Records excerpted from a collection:
══════════════════════════════

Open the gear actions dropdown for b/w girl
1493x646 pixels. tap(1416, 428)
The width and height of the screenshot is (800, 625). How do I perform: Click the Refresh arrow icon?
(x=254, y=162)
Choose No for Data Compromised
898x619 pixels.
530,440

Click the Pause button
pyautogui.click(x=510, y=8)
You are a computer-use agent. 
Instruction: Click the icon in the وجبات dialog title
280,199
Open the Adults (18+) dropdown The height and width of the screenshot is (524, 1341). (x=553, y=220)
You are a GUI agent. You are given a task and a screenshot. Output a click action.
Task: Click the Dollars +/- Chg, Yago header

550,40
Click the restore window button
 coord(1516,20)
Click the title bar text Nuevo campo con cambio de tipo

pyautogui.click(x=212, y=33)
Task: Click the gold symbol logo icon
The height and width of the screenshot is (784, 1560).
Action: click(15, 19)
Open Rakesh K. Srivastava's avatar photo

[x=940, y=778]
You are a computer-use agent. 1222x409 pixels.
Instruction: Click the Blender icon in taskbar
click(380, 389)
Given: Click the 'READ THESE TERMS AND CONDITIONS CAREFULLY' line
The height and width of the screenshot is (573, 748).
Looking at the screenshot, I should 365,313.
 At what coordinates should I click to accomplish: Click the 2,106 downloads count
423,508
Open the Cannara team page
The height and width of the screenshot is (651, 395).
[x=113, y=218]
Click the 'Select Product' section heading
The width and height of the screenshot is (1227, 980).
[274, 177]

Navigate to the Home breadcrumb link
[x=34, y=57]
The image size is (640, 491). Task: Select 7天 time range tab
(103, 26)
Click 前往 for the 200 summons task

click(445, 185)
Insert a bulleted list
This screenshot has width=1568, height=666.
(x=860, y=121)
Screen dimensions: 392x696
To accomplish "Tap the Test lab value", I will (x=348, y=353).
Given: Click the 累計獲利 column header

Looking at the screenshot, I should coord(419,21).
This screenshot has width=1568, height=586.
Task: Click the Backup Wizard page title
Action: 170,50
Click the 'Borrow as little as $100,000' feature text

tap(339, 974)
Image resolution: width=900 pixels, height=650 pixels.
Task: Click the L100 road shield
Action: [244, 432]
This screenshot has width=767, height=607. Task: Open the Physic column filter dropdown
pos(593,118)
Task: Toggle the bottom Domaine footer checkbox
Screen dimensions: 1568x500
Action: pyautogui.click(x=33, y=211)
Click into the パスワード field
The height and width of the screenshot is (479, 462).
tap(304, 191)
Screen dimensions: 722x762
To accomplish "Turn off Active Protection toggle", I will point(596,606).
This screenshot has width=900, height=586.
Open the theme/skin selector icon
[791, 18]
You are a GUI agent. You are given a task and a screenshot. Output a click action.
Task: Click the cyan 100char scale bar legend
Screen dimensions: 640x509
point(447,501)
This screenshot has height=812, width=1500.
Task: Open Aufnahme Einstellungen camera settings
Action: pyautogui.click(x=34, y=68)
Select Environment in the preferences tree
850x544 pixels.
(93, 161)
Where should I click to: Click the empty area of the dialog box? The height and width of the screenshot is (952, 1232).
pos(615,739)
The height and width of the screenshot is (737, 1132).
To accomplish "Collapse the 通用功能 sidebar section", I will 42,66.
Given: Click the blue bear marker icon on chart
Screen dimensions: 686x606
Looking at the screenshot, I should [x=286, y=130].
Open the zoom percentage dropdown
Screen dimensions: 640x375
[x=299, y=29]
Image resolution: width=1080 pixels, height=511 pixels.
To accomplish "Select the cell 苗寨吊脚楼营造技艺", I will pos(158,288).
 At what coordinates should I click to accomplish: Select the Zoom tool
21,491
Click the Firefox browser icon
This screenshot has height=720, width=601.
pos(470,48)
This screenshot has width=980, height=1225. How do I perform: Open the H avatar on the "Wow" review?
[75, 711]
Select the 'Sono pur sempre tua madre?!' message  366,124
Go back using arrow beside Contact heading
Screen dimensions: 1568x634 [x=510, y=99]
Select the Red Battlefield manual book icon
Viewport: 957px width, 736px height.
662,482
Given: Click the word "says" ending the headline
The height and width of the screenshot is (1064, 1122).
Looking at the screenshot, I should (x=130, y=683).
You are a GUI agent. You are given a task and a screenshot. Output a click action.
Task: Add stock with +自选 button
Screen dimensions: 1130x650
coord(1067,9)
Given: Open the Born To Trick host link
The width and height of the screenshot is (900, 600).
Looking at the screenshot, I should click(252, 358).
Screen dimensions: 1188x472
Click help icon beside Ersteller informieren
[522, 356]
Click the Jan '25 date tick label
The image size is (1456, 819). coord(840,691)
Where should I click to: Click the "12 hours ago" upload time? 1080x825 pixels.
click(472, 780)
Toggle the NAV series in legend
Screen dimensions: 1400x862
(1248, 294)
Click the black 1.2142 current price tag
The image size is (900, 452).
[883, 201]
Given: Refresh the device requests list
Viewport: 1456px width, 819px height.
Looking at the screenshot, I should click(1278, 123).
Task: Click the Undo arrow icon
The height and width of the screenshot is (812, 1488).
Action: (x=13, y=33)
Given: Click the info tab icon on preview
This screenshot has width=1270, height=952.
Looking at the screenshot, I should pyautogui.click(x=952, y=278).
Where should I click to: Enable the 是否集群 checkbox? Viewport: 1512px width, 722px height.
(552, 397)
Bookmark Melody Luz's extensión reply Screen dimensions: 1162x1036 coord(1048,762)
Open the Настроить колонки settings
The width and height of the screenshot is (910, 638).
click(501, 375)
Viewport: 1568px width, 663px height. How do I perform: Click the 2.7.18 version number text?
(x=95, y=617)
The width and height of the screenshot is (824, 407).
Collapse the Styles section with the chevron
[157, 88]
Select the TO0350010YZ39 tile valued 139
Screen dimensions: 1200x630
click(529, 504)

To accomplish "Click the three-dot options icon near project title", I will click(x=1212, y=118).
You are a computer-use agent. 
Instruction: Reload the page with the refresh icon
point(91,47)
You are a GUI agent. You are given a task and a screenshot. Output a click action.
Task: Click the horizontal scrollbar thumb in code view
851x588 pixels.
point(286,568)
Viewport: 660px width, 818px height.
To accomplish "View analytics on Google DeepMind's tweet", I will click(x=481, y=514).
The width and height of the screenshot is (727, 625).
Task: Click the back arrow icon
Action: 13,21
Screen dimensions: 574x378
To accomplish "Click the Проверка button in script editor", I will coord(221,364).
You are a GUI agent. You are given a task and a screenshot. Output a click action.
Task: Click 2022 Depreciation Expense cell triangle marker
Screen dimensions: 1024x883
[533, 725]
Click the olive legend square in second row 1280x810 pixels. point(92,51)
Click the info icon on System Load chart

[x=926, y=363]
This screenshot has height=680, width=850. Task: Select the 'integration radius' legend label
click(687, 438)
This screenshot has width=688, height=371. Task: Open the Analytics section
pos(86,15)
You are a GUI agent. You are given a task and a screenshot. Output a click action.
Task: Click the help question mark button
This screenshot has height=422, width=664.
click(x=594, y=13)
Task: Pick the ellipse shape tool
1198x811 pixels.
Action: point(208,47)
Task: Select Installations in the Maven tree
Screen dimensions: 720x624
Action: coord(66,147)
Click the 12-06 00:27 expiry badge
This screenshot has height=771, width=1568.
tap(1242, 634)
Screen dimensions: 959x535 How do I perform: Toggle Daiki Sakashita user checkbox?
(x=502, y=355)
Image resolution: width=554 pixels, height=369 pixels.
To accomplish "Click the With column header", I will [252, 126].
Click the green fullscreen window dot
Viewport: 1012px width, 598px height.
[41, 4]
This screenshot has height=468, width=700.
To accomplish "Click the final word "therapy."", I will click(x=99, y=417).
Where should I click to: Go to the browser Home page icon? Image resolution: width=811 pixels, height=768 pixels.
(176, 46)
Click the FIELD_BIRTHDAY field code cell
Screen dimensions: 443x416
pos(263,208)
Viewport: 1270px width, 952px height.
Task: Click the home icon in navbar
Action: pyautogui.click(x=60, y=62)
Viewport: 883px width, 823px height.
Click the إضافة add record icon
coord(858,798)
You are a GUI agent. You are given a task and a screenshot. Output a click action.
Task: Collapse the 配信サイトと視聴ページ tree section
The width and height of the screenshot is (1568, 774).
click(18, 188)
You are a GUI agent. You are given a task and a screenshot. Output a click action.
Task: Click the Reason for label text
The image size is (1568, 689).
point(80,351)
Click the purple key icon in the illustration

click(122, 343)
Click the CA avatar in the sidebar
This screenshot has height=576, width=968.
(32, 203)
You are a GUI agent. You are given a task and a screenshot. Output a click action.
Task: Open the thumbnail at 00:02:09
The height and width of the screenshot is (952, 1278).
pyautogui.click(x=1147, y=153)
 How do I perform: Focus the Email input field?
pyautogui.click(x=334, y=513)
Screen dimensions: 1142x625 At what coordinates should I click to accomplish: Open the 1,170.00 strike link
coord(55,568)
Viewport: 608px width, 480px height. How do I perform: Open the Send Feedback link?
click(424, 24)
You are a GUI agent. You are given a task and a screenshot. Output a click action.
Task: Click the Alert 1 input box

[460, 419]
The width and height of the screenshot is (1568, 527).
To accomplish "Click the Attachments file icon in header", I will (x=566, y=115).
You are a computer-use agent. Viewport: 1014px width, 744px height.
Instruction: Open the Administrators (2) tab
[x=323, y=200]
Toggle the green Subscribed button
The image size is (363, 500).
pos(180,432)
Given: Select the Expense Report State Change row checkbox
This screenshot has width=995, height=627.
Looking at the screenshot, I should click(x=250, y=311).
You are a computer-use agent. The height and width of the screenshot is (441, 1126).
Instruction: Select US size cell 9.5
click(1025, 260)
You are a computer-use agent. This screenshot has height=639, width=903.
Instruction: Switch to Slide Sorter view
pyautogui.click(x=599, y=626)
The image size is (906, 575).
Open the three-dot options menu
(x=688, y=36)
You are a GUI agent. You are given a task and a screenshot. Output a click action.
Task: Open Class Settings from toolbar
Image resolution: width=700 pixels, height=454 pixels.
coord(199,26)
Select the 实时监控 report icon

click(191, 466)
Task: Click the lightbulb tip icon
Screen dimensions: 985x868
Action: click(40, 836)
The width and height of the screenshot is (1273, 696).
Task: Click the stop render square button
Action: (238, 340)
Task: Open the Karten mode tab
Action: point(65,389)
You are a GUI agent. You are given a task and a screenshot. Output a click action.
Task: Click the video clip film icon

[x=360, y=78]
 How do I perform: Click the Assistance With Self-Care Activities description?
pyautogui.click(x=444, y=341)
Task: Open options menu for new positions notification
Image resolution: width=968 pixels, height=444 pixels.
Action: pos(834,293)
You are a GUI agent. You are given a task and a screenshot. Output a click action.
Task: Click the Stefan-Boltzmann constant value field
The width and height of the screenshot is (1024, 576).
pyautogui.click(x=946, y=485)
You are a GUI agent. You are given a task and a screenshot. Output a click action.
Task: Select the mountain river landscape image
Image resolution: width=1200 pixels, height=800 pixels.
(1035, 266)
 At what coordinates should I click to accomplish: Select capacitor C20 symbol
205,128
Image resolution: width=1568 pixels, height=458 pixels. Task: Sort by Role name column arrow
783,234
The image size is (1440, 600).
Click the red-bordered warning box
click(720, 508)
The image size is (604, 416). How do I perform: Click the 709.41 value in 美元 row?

══════════════════════════════

● Your instructions:
Lines with the word "green": copy each one from the data above.

● Expected output:
Click the green fullscreen window dot
Toggle the green Subscribed button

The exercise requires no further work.